A cohesive marketing strategy is essential in today’s advertising world. Understanding how channels work together and how to best leverage each one creates numerous opportunities to optimize and ultimately drive better results. But, how can you effectively use different channels in unison to drive a holistic strategy?

One method is to use remarketing audiences. Regardless of the channel, remarketing audiences are oftentimes the best performers of any campaign tactic. Targeting prior engagers, site visitors, cart drop-offs or previous purchasers presents a strong opportunity for reengagement. Keep reading to learn how to retarget audiences from one channel on another, specifically how to target search engagers on social platforms.

Today’s digital advertising landscape is built on two tiny foundations: the cookie and the tracking pixel. A cookie is a small piece of data sent from a website and stored on a user’s computer by her web browser. This allows a user’s journey to be tracked from page to page.

A close relative to the cookie is the tracking pixel. Tracking pixels are exactly what they sound like: transparent, pixel-sized images embedded in pages, banners, emails and more. They enable companies to track website visits, impressions, engagement, conversions and many other activities. Both search and social channels rely heavily on pixels and cookies to be effective in their campaigns.

In terms of complexity, cross-channel remarketing can be surprisingly simple. With a few prerequisites and some additional steps, you’ll have a successful campaign up and running in no time.

The Prerequisites

The first step is to understand what audience you are trying to retarget. Let’s look at site visitors in this example.

In order to set up a site visitor retargeting campaign, first, determine the landing page to which you will be directing traffic. Next, implement your UTM parameters. This key portion makes cross-channel remarketing possible.

A UTM code is a simple code that you can attach to a custom URL in order to track certain campaign aspects like source, medium, and campaign. This enables a platform such as Google Analytics to tell you where users came from and provide attribution. For a search campaign, some UTM examples could be:

utm_source=google

utm_medium=cpc

utm_campaign=brand

This tells us that the user clicked on a paid search ad on Google and searched for a term in the brand campaign. With these set up, we can begin the process of building our search remarketing campaign on social channels.

Step 1: Launch the Search Side

The first step is to launch your search campaign. Using UTM parameters, clearly identify your campaign as thoroughly as you feel necessary.
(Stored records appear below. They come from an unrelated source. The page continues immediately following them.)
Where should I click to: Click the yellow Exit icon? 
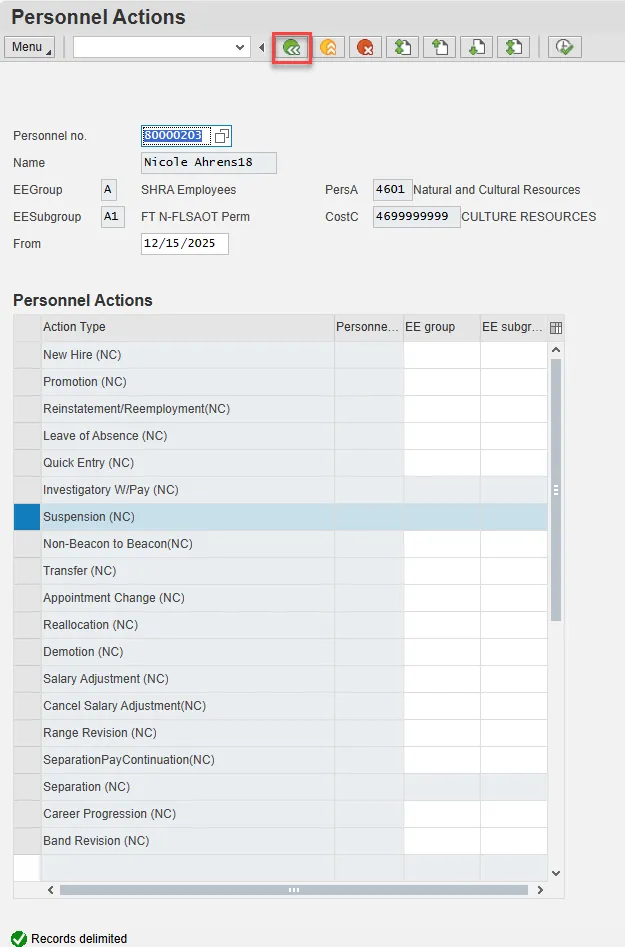[328, 47]
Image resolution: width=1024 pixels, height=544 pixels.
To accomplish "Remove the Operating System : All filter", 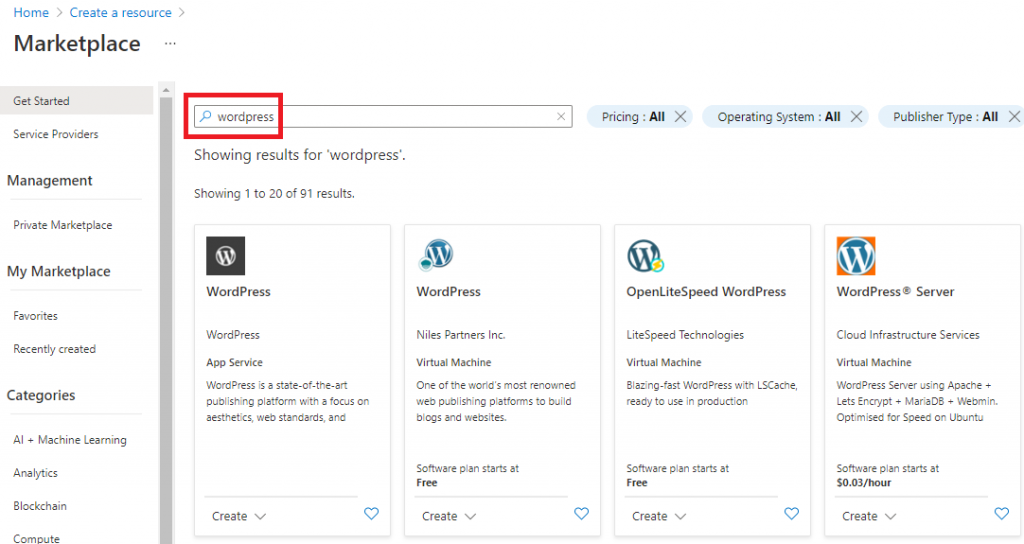I will point(856,116).
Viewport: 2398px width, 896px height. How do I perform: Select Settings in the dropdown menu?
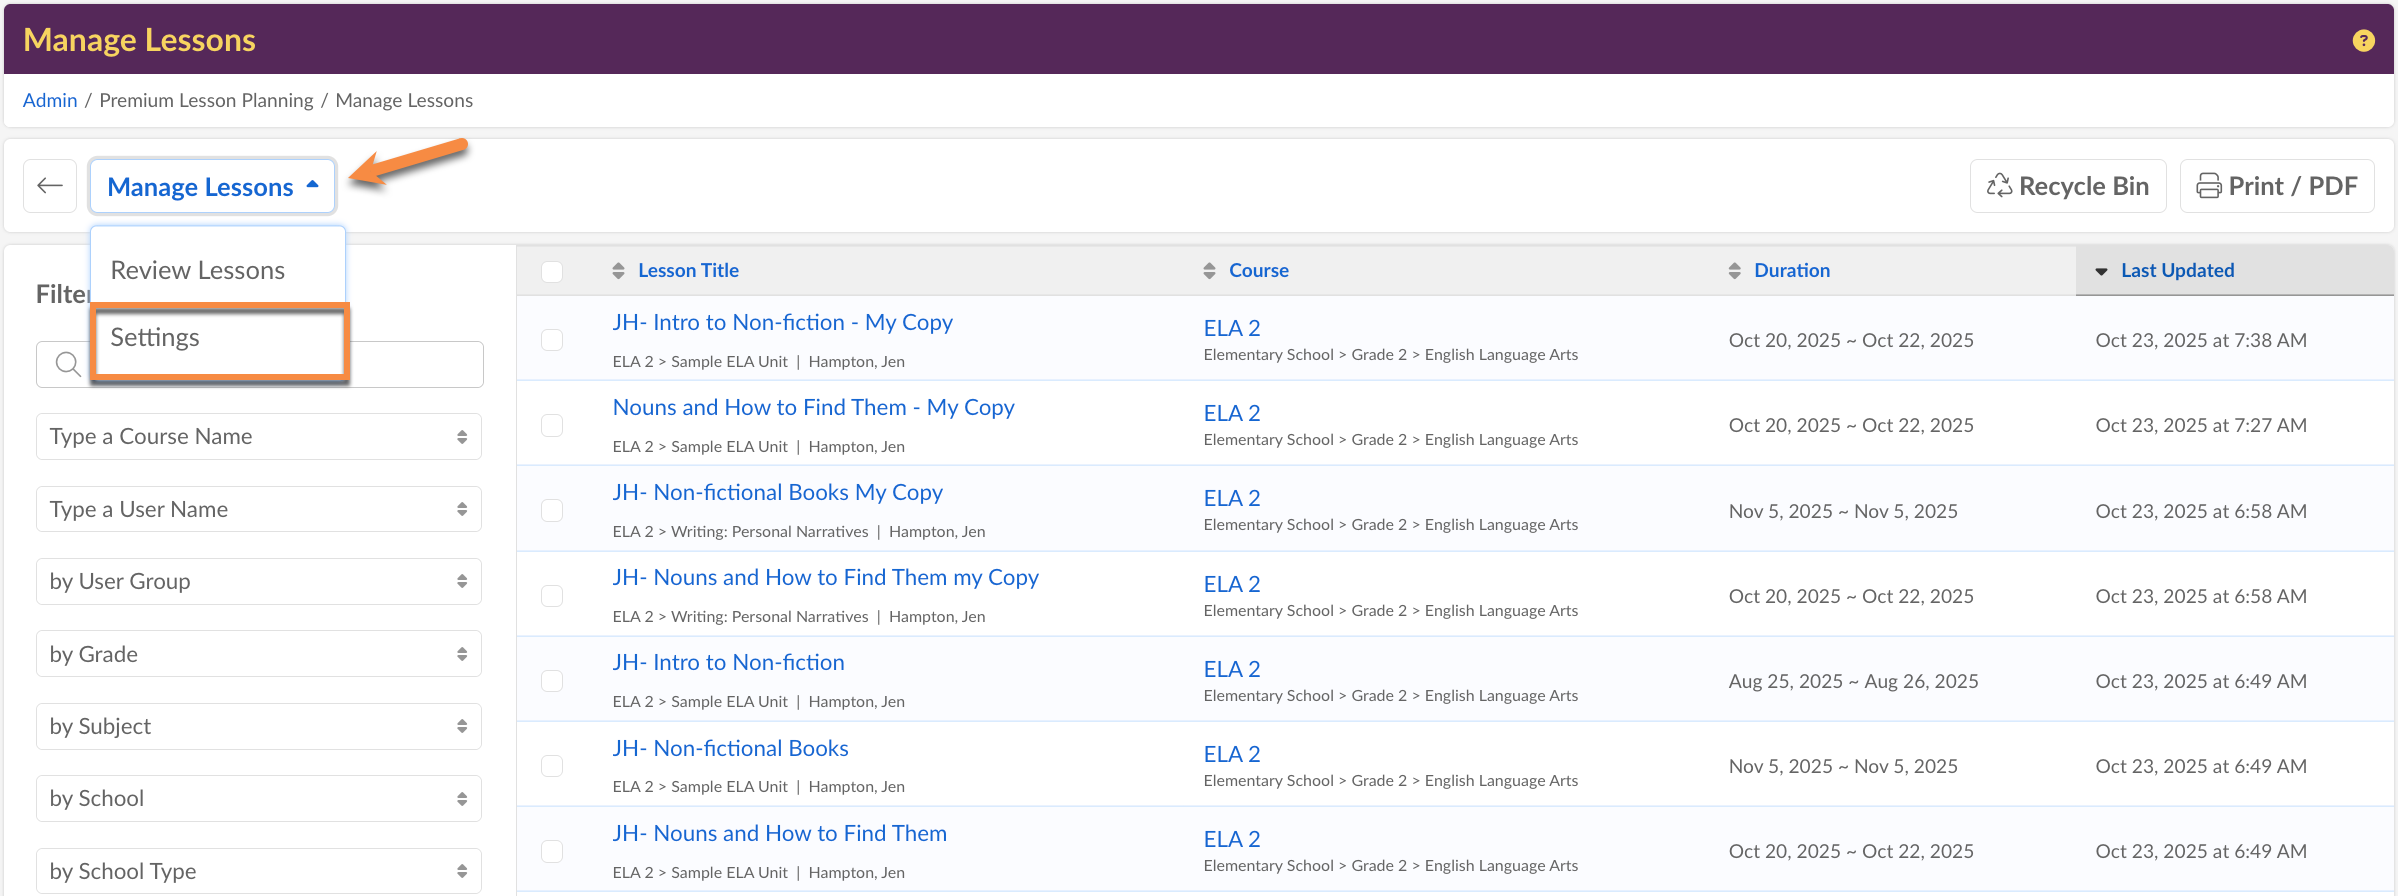click(155, 338)
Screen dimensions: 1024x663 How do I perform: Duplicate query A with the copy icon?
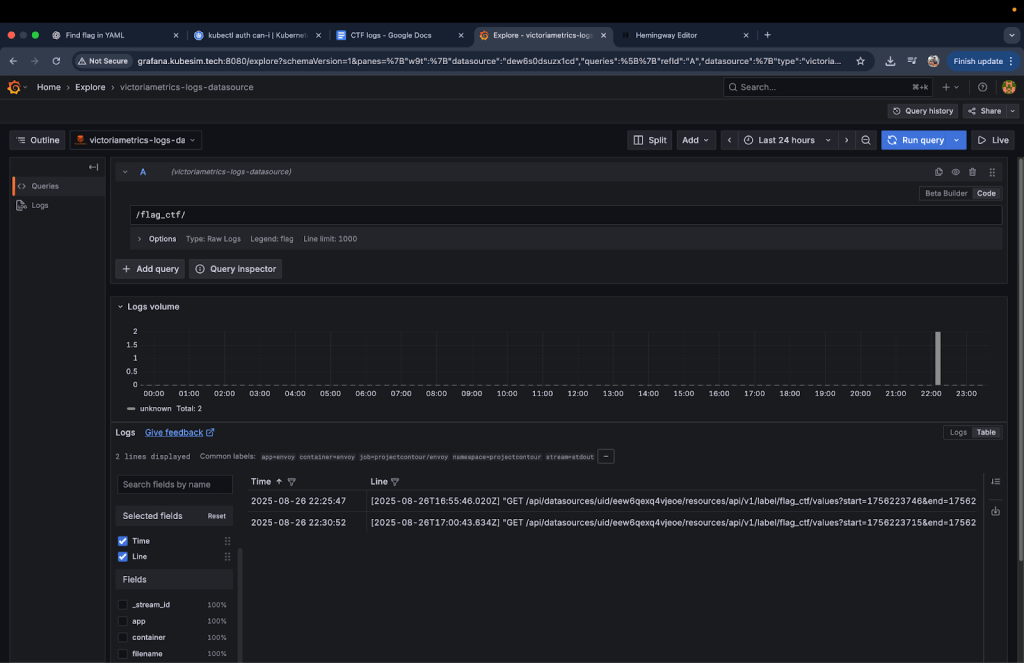938,172
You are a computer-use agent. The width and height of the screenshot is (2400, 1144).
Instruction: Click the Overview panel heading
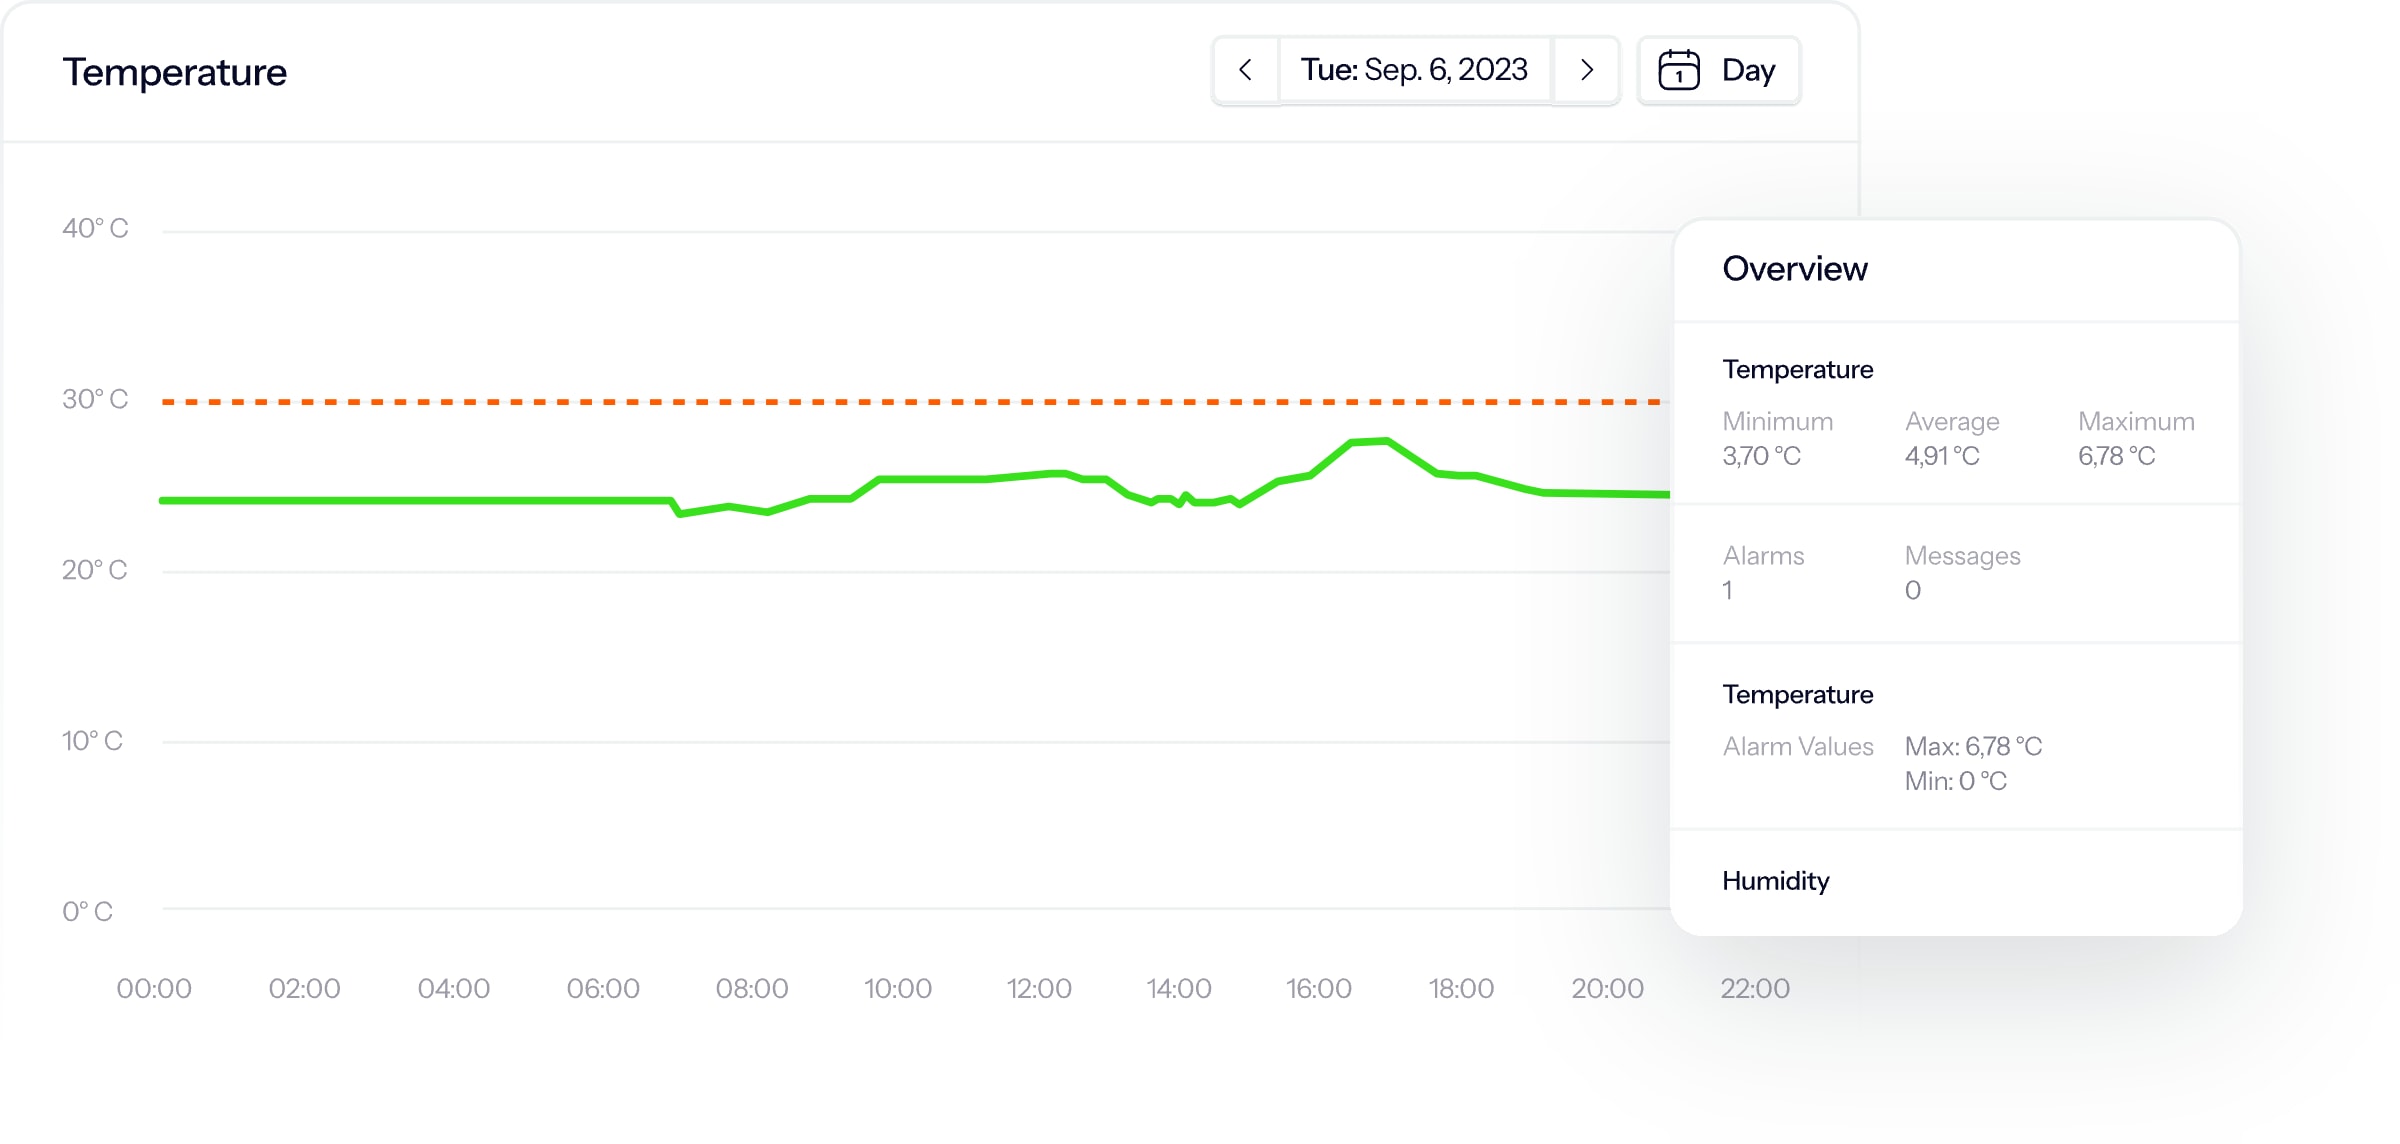click(x=1794, y=268)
Every time a user clicks on your search ad, her URL will now include these UTM parameters. This becomes essential for the next step in this process.

Step 2: Create a Custom Audience

On the social side, regardless of platform, you will need to create a custom audience. This audience will be created from web traffic. When selecting the URL to track, set the URL qualifier to exact and enter in the landing page from your search ad with the relevant UTM parameters. A good example of this is to set the UTM parameter to utm_source=google or utm_medium=cpc. This will segment your audience from other site visitors. Including the parameters will ensure that only those who have visited the site by clicking on a search ad will be collected. Set an appropriate lookback window. 30 days is the standard, but feel free to iterate with multiple time frames to test effectiveness.

Step 3: QA, QA, QA!

Quality assurance is among the most important steps in launching any digital advertising campaign. Make sure that the URL entered into the remarketing audience is accurate and driving to the correct page, and that the audience itself populates in the social ads platform. Common errors can include entering the UTM parameter incorrectly (i.e. utm-source instead of utm_source), spelling mistakes setting the URL qualifier to “contain” or “starts with” instead of “Exact.” While these errors may seem small, they can drastically affect the success of your cross-channel remarketing setup.

Step 4: Launch the Social Campaign

Now, build a remarketing campaign targeting this audience. The audience should appear as a custom audience listed with the name you’ve given it (something clear along the lines of “Search remarketing 30 days”). If there is another site visitors campaign, make sure to exclude this audience from that campaign to avoid overlap. Create remarketing ads as you would with any other campaign and take it live.

Now you have a cross-channel remarketing strategy!